Is Your Networking Not Working?by Marnie Hoolahan, November 2019
Networking! You know, that activity that one either embraces or goes running away from as quickly as possible. For many, the word evokes a grueling, overwhelming, unnatural process, and something that requires stepping way out of one’s comfort zone.
But I have two pieces of good news…
First, networking is an incredibly effective tool for your professional development. Biopharma companies run on relationships; it’s the oil in the engine. We are a matrixed, cross-functional, ecosystem that demands connections. The stronger and more authentic your relationships, the more opportunities you’ll discover for growing your career, contributing to the success of your company, and expanding your circle of trust. Networking opens the door to more of these vital connections.
Second, it’s a learned skill. Of course, some people have an easier time striking up a conversation with a stranger at a conference or reaching out to another professional on LinkedIn. But anyone can be successful at making these connections — it’s more about technique and practice than personality type or style. With some simple tweaks to your networking approach and mindset, you can overcome any fears you may have.
Two mantras to keep in mind as you move ahead:
Most people want to help others if they can.
What is the worst that can happen?
Here are four suggestions for expanding your networking effectiveness:
#1. Think relationship, not transaction.
For some people, networking is primarily about trading things of value — “you scratch my back and I’ll scratch yours.” There’s nothing inherently wrong with that, but to me, those connections are short-lived, and they underutilize the potential of what it means to connect in a deeper way.
Simply put, networking is about building relationships.
At its best, it involves creating value-added, enriching opportunities and experiences that provide mutual benefit. The impact can be hard to measure, and yet when I look back on my career, I owe much of whatever success I’ve had to people I’ve gotten to know along the way — some of whom have reappeared weeks, months, and even years later. This has motivated me to pay it forward to others who seek me out for the same reasons.
#2. Plan ahead.
Getting out and meeting others, whether in person or virtually, is the objective. But you’ll have much better results if you spend some time with the who, what, and why behind whatever is motivating you to reach out:
… spearheading an initiative at work and need to identify and understand the key stakeholders in the organization relative to the project?
…trying to advance your career and hoping to learn more about how your organization functions?
…looking to leave a job and eager to investigate a company or role?
… attending an event on a topic with the hope of meeting others who have a mutual interest?
Depending on your intent, try to have a few “go-to” questions as you approach others. Within a company, you may ask: “What are the priorities of your team? Tell me about your role.” When interacting with those outside your company, consider questions like: “What do you do for a living? What brought you to this event?” Having your own answers to these same questions will help you keep the conversation going.
Whatever the specifics of your situation, if you plan ahead, you will be…

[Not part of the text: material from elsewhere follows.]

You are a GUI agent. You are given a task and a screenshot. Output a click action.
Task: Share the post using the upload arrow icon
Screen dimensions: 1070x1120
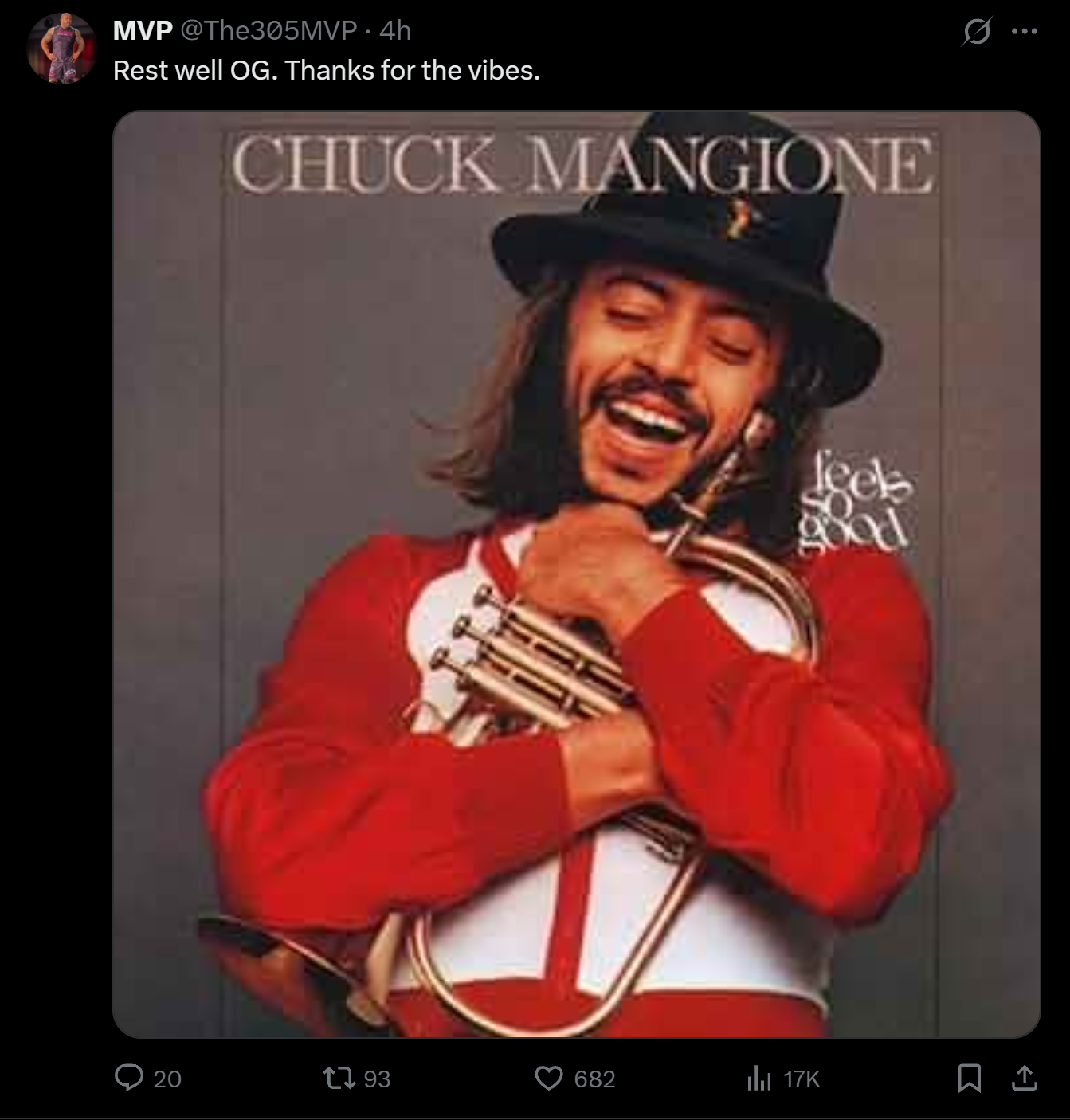[x=1024, y=1078]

…more efficient. Planning helps you home in on who to meet, where to find them, and how best to connect.
…more comfortable. When you’re prepared, it’s easier to approach strangers, helping you feel more secure in your outreach.
…more memorable. Many networkers are just “friendly wanderers.” Those with a clear purpose and mission stand out.
#3. Provide value.
In a recent episode of his “WorkLife” podcast (Networking for People Who Hate Networking), Wharton professor and best-selling author Adam Grant said something that resonated with me: “You don’t have to start by building your contact list. You can start by building your skills because having expertise to share sets you up to connect with interesting people.”

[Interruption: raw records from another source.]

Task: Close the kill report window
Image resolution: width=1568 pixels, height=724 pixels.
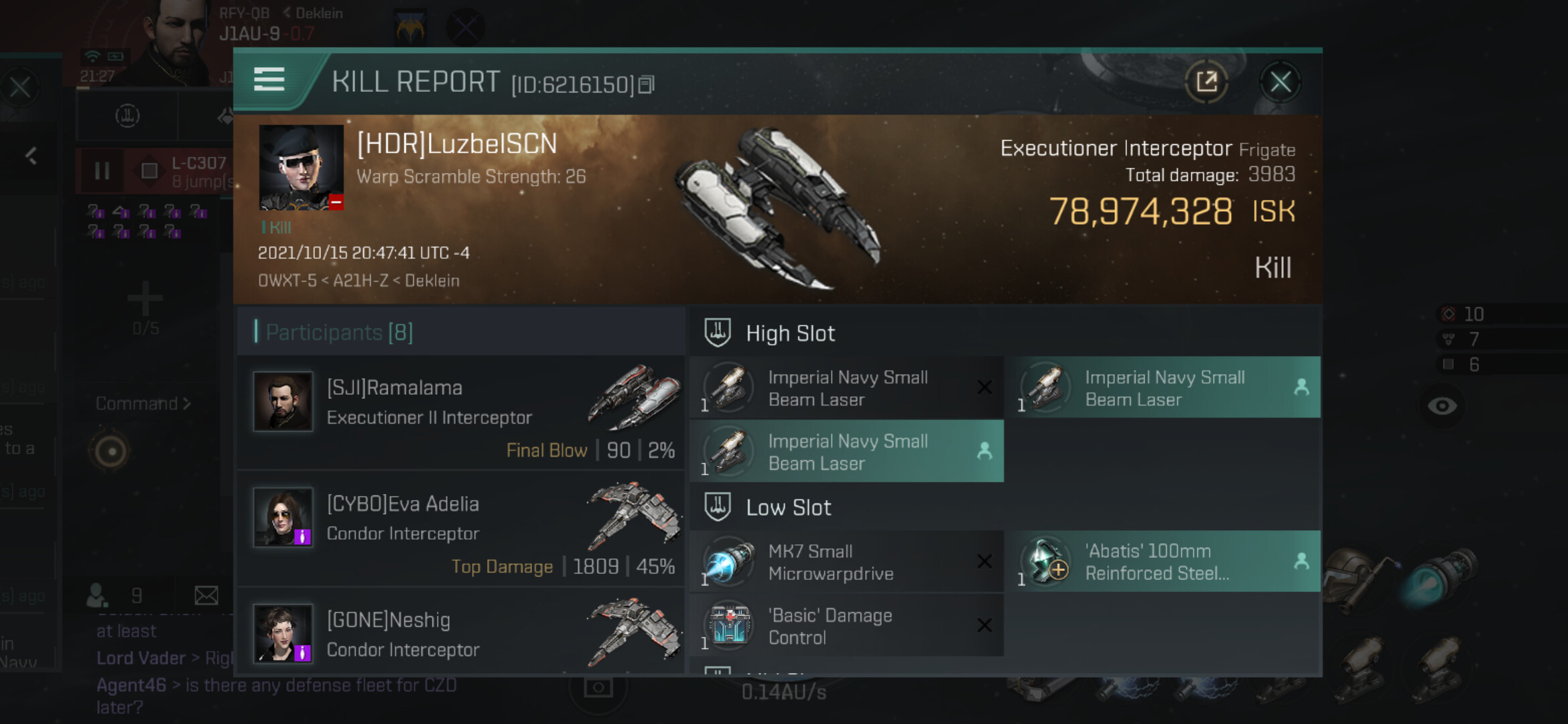Action: click(x=1280, y=82)
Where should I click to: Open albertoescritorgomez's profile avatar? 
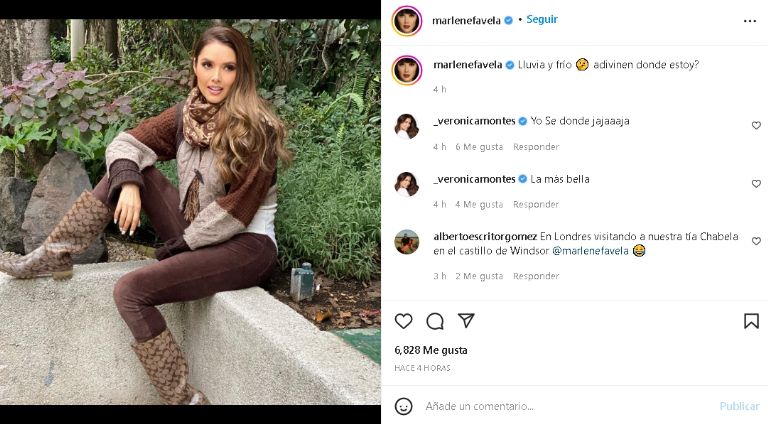pyautogui.click(x=407, y=242)
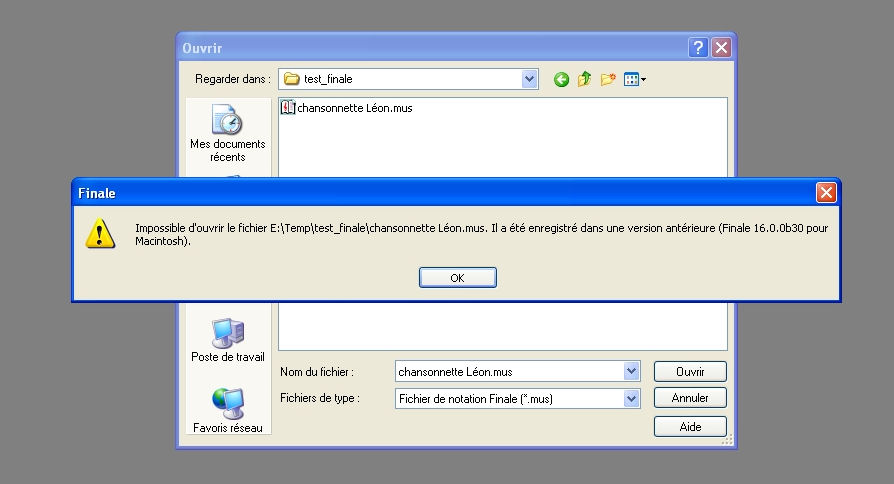This screenshot has width=894, height=484.
Task: Open Mes documents récents in sidebar
Action: click(228, 133)
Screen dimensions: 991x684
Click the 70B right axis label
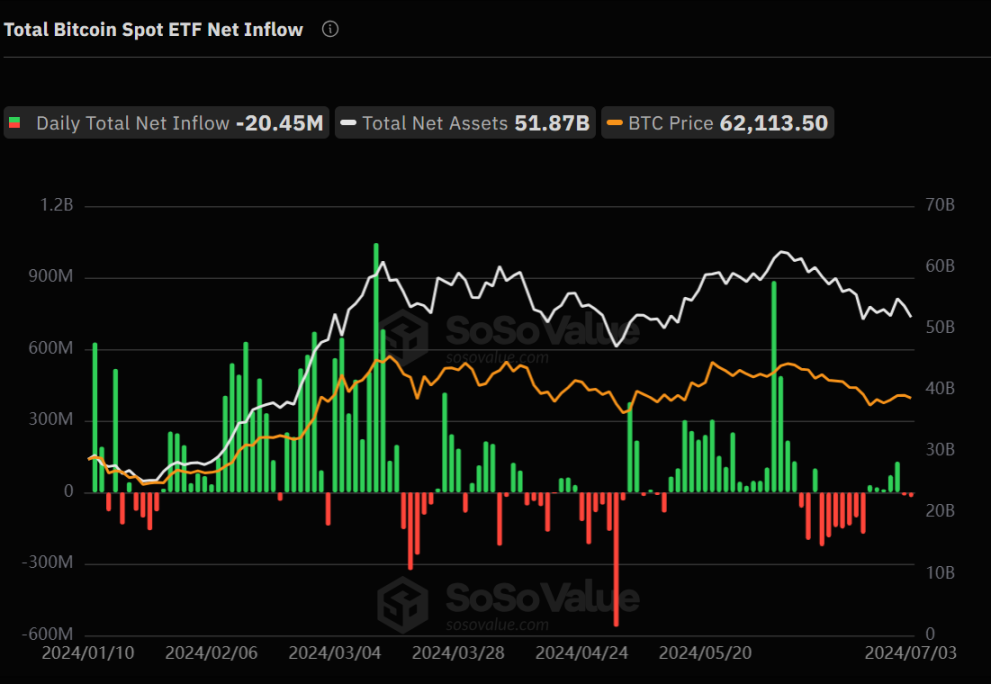pyautogui.click(x=940, y=205)
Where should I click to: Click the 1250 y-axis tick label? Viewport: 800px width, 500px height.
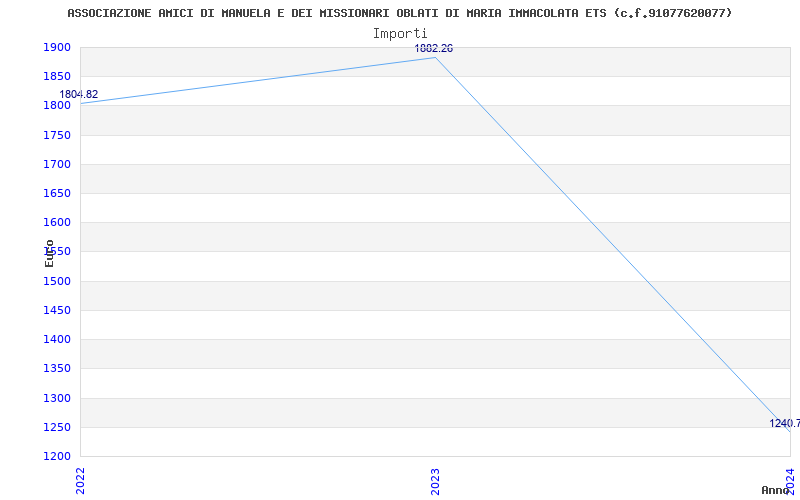click(57, 427)
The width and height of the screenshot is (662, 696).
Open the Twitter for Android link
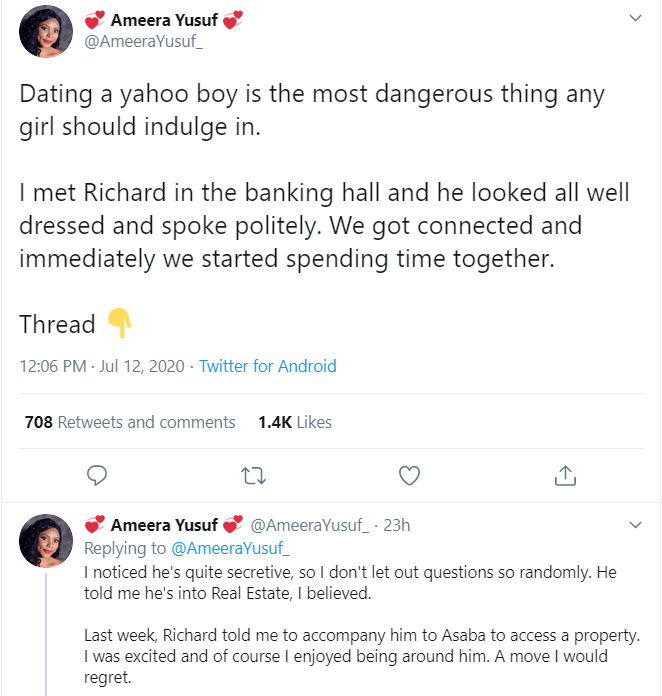[268, 366]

Have you recently conquered a strategic challenge that might be of use to someone else? Do you have a knack for organization design and execution? Can you help make connections between people in your network to better their knowledge and contacts?
The last question is hard to explain, but I think about people I know and how they should be connected to other people I know. Those relationships will help them on either a professional or personal level.

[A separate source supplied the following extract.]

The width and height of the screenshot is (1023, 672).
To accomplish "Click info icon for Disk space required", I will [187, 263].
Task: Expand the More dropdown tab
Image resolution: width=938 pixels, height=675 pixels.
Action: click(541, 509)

Overall, beyond merely meeting people, the best networking looks to leverage the totality of who you are and what you bring to share with others — your skills, perspective, and experiences.
#4. Look within your current company.
In a previous role, I made a deliberate effort to understand as much as I could about who else worked in the building and how each person and department fit into the overall functioning of the organization. Not only did this help me do my job better (I gradually began to appreciate the bigger picture), it helped others get to know who I was and where I fit. It also meant that I could greet people in the elevator, lunch line, and at company functions with a sense of recognition. My community became more real.
If you’re new to networking, this is a good place to start. The work environment should be a little more comfortable and can provide plenty of networking practice. You’ll find your coworkers easier to approach, and your shared company mission provides a built-in reason to reach out, connect, and learn from one another. (If your work culture doesn’t align with this point of view, then maybe that problem should be solved first.)
Like so many non-deadline-dependent things, networking is easy to put off until another day. Please don’t.
No matter where you are in your career, building relationships, working collaboratively, and contributing to the success of others will inevitably be a part of your job. The more you practice reaching out to interesting strangers, the easier and more comfortable it will become, particularly as you start to realize some of the benefits.
And, who knows? If you’re not careful, you may even find that networking is both fun and fulfilling!